“Recognize that the other person is you,” (is the first Sutra of the Aquarian age.) And it might be a tough one to understand for someone who was taught by generatons that there is a clear differentiation between the self and the outside. There was that fear instilled clear line between the tribe one belonged to, and the others; the others who were different and who could take away one’s scarse food. One had to benefit from them, bear them, use them, abuse them, or destroy them.
The Thomas Shadwell quote “No man is happy, but by comparison,” seems to be the driver behind so much of ludicrous activity among so many. It is an activity that is not really sustainable but very damaging. Not just to the individual, but to the planet, and everything living on it. Now and for generations after us.
I remember running into a friend once while on a walk. It was by complete coincidence, I had not expected to see him on that day or in that place, and I remember what kind of happiness I felt when I even just recognized him from a distance. I saw a person, but I was also reminded of all the friendly interactions we have had together in the past, the good conversations, the good moments. I think we just said hello then. And maybe he was not that great of a friend. But I later realized that each and every person I ran into, anywhere, no matter where it was in the world, was also someone’s friend (duh), or colleague, someone’s child (obviously). And each and every one of us is part of such a complex system, a set of stories among stories among stories. And to each and every person I encounter, I could be a source of something that could potentially influence their path, and so why for the worse, if there is a choice?
And, we do have certain experiences that are almost identical, and others that are varieties of something that drives us through life. It feels like we are actually one large living organism, one that creates variations, to be ready for any potential challenge ahead, perhaps? One that has survived an almost impossible set of challenges. Having just one point of view, one leg to stand on, is deadly when living conditions might change, and they obviously do. But having billions of points of view, and billions of sets of stories and experiences, increases the chances for survival, especially for something so fragile as a human. But even if we are all one large living thing, we need to think that we are different from each other. Otherwise we would probably reduce the amount of variety. Being aware of differences gives us the opportunity to improve them.

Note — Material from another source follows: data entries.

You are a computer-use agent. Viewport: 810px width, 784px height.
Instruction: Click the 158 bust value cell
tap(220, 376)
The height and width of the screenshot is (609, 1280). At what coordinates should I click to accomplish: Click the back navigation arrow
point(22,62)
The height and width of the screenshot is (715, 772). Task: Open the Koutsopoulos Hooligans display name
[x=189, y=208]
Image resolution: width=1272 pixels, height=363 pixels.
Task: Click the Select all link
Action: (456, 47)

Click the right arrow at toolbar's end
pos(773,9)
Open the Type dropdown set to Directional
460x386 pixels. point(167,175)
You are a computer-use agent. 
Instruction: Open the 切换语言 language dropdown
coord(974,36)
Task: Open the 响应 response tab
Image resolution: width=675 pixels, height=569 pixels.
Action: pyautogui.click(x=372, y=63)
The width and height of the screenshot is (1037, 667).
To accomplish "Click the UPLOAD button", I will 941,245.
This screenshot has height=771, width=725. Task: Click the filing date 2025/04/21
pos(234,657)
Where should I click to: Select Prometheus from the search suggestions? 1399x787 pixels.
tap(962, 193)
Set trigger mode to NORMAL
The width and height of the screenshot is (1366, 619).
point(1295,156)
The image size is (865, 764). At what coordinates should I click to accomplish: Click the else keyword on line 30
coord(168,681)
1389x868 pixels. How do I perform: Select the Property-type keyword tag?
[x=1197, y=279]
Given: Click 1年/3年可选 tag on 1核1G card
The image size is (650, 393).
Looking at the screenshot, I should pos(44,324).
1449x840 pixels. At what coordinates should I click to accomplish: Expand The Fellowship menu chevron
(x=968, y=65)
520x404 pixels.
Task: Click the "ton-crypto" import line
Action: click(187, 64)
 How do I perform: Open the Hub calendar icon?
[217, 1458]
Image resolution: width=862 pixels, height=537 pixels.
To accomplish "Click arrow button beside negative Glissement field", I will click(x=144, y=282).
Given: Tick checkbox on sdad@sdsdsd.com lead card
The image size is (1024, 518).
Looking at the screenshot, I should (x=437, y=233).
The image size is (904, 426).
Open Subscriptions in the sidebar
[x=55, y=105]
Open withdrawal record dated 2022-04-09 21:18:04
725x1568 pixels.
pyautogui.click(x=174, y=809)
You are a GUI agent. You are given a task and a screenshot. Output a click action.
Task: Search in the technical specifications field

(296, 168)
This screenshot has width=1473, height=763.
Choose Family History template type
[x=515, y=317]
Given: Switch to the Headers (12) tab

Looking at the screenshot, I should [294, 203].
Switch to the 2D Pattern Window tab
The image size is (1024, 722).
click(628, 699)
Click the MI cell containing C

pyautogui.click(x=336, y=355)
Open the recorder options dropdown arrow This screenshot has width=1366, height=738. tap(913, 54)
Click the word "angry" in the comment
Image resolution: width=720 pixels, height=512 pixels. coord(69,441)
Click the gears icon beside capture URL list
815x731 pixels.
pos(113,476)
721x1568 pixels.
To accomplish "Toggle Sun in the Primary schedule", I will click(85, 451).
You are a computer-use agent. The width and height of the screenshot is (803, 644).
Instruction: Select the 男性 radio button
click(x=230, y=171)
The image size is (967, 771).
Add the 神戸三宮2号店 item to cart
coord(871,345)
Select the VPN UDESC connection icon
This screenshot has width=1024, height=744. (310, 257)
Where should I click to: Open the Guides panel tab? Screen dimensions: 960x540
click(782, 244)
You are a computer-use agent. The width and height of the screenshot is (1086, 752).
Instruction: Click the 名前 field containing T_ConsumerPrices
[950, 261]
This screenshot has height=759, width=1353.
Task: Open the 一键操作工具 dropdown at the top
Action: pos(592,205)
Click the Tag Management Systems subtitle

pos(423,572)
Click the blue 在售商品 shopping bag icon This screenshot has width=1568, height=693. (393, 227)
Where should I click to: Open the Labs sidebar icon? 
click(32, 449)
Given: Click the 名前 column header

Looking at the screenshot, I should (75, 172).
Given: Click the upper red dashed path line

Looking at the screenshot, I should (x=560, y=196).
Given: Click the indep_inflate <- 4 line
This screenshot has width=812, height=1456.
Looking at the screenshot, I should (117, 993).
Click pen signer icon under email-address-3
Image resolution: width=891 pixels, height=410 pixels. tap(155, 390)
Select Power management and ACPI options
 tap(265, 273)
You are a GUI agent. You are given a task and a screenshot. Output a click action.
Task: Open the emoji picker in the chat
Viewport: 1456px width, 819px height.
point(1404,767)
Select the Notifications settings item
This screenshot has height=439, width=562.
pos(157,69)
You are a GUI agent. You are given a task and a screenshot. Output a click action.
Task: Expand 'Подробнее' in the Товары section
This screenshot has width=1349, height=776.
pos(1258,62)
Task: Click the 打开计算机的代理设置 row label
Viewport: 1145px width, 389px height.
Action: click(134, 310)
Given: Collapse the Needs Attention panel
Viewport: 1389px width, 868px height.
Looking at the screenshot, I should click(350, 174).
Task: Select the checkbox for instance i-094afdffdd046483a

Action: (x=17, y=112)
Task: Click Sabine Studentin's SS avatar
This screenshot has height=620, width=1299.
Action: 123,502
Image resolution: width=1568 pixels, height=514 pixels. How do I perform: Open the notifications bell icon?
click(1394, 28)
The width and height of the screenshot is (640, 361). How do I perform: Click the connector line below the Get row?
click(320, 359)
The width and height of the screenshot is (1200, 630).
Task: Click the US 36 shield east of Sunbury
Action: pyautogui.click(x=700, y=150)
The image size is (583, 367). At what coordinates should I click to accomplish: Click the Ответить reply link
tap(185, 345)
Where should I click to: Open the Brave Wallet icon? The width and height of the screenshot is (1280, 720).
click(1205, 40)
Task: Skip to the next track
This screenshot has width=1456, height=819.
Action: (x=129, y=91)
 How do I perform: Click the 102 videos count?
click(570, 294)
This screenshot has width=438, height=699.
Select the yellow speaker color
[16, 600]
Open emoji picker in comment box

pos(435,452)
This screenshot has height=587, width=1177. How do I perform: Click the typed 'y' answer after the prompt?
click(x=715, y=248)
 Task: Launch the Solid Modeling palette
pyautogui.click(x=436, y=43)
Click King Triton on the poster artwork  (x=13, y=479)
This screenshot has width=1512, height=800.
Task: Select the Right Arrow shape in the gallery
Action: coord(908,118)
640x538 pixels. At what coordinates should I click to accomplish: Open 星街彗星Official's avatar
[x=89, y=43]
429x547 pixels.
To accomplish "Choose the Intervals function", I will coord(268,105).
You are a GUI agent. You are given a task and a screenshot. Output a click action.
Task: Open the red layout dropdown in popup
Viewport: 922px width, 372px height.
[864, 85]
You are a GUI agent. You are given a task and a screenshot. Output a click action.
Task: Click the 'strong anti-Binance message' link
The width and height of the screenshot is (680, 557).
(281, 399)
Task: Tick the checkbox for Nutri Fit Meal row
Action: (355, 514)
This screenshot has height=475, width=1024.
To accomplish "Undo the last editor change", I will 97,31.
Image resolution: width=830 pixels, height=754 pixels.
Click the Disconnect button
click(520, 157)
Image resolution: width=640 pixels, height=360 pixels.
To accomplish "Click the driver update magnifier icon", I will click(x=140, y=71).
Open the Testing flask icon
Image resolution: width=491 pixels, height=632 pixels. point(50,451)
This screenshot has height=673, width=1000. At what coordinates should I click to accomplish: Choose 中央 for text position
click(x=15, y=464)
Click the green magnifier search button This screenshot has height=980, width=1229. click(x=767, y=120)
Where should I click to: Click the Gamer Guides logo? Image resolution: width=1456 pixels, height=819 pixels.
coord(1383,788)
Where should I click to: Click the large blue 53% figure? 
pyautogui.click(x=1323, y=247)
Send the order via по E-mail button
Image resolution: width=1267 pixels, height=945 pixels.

Even in a small group, a certain set of skills emerges. The roles set themselves as if the group itself were one living organism. Being able to understand the advantage of inclusion and compassion over exclusion or exploitation is an idea one should at least attempt to tolerate. This might be more difficult in environments where generations have trained to be competitive, and where entire systems derive their energy from being parasitic and abusive to some individuals or groups.
But it might be possible to open oneself up to the idea that we are one living thing, one that chooses to recreate itself in an incredible number of variations. We are familiar. Familiar to the idea of being. Each one of us was born (weren’t you?), and each one of us will most certainly die (we certainly will.) We all are breathing, living. And to do that, we need to all be open systems that are part of a larger open system. As nothing can exist without something surrounding it or flowing through it. That is true to living things and objects and likely the entire universe.